BEGIN Records
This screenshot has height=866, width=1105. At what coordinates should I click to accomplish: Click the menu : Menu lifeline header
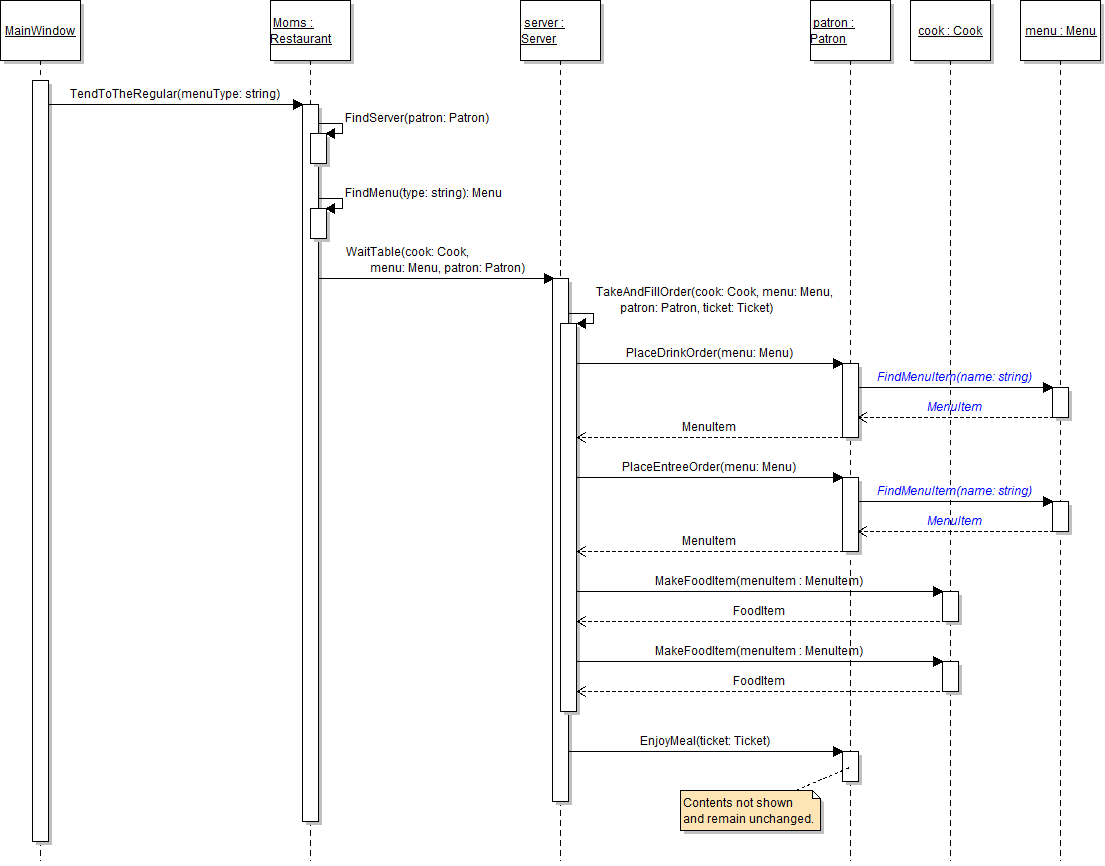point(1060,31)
END Records
BEGIN Records
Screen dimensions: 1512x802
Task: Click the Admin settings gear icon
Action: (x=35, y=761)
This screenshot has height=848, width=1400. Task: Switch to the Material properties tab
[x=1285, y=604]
END Records
### [Exercise instructions]
Rewrite the lines from the one holding "Screen dimensions: 1512x802" to the one holding "[x=1285, y=604]", inclusive, replacing "Switch to" with "Open" and leaving everything else in those items unchanged.

### [Solution to this problem]
Screen dimensions: 1512x802
Task: Click the Admin settings gear icon
Action: (x=35, y=761)
This screenshot has height=848, width=1400. Task: Open the Material properties tab
[x=1285, y=604]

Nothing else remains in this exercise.